Receiving SIGQUIT for forced thread termination may leave sync objects (like virtual_mutex) locked.
Wine-Bug: https://bugs.winehq.org/show_bug.cgi?id=49532 Signed-off-by: Paul Gofman pgofman@codeweavers.com --- While the issue I observed in the referenced bug (happening during the process termination only) can be solved in different ways, I suppose protecting the locks from SIGQUIT is preferred because the thread can also be aborted the same way with NtTerminateThread apart from the whole process tear down.
dlls/ntdll/unix/server.c | 1 + 1 file changed, 1 insertion(+)
diff --git a/dlls/ntdll/unix/server.c b/dlls/ntdll/unix/server.c index cadbbe70a25..ac250c5d9d8 100644 --- a/dlls/ntdll/unix/server.c +++ b/dlls/ntdll/unix/server.c @@ -1432,6 +1432,7 @@ void server_init_process(void) sigaddset( &server_block_set, SIGUSR1 ); sigaddset( &server_block_set, SIGUSR2 ); sigaddset( &server_block_set, SIGCHLD ); + sigaddset( &server_block_set, SIGQUIT ); pthread_sigmask( SIG_BLOCK, &server_block_set, NULL );
/* receive the first thread request fd on the main socket */
Paul Gofman pgofman@codeweavers.com writes:
Receiving SIGQUIT for forced thread termination may leave sync objects (like virtual_mutex) locked.
I suspect that this will only create a different class of deadlocks, with threads that can't be killed. Avoiding locks at process exit is probably safer.
On 9/14/20 16:01, Alexandre Julliard wrote:
Paul Gofman pgofman@codeweavers.com writes:
Receiving SIGQUIT for forced thread termination may leave sync objects (like virtual_mutex) locked.
I suspect that this will only create a different class of deadlocks, with threads that can't be killed. Avoiding locks at process exit is probably safer.
The same problem may potentially happen if some thread is killed by NtTerminateThread without relation to process exit. SIGQUIT is probably not the only scenario, I guess we can potentially leave the lock when processing, e. g., SEGFAULT during the lock and returning to the syscall frame.
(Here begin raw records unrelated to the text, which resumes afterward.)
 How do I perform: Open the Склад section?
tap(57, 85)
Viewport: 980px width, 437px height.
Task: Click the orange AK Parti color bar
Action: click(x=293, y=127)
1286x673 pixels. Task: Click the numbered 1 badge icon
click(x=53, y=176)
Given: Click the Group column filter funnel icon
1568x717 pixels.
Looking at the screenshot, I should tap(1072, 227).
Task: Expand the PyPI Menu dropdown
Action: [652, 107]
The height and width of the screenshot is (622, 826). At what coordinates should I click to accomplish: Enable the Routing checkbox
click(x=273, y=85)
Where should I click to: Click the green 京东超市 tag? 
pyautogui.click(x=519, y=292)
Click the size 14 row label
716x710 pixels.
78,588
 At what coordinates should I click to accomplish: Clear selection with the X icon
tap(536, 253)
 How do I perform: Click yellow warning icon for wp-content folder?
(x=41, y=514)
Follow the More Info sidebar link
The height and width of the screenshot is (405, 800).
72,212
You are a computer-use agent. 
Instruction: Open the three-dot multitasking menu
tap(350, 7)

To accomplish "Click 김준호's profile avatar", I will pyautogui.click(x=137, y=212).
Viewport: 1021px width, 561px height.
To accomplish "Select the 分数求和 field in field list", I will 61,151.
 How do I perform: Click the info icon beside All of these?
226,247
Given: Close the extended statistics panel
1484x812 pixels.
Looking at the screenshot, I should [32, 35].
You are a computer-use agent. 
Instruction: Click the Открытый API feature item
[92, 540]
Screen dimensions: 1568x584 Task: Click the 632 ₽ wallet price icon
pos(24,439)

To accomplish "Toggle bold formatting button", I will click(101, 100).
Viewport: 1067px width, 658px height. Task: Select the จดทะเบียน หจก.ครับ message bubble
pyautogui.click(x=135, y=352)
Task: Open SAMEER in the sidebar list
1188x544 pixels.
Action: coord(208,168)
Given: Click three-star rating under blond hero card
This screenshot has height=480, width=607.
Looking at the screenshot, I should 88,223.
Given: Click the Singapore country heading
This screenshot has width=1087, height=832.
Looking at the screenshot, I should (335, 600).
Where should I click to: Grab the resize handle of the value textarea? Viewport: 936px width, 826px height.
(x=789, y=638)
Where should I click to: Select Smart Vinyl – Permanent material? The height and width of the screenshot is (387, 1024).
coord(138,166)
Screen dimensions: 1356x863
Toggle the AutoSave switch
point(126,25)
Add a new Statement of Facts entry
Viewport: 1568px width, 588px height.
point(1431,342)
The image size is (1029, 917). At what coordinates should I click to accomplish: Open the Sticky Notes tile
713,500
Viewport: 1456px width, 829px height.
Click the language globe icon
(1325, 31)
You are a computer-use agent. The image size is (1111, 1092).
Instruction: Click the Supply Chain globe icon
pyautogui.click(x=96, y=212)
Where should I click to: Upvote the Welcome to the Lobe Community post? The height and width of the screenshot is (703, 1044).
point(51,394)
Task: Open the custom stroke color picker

Should not we try harder to avoid leaving ntdll.so object locked? Maybe we can instead store the mutex pointer in thread data and unlock it when leaving the ntdll.so scope due to SIGQUIT or SEGFAULT?
Paul Gofman pgofman@codeweavers.com writes:
On 9/14/20 16:01, Alexandre Julliard wrote:
Paul Gofman pgofman@codeweavers.com writes:
Receiving SIGQUIT for forced thread termination may leave sync objects (like virtual_mutex) locked.
I suspect that this will only create a different class of deadlocks, with threads that can't be killed. Avoiding locks at process exit is probably safer.
The same problem may potentially happen if some thread is killed by NtTerminateThread without relation to process exit. SIGQUIT is probably not the only scenario, I guess we can potentially leave the lock when processing, e. g., SEGFAULT during the lock and returning to the syscall frame. Should not we try harder to avoid leaving ntdll.so object locked? Maybe we can instead store the mutex pointer in thread data and unlock it when leaving the ntdll.so scope due to SIGQUIT or SEGFAULT?
In general you can't unwind a mutex lock from an asynchronous signal. In theory of course we should never hang inside the kernel, but NtTerminateThread can just as well hang on a user space lock that can't be recovered from either, so it's not clear that it's a big issue in practice, outside of the process exit case. I'd suggest to fix that one first and see how far it gets us.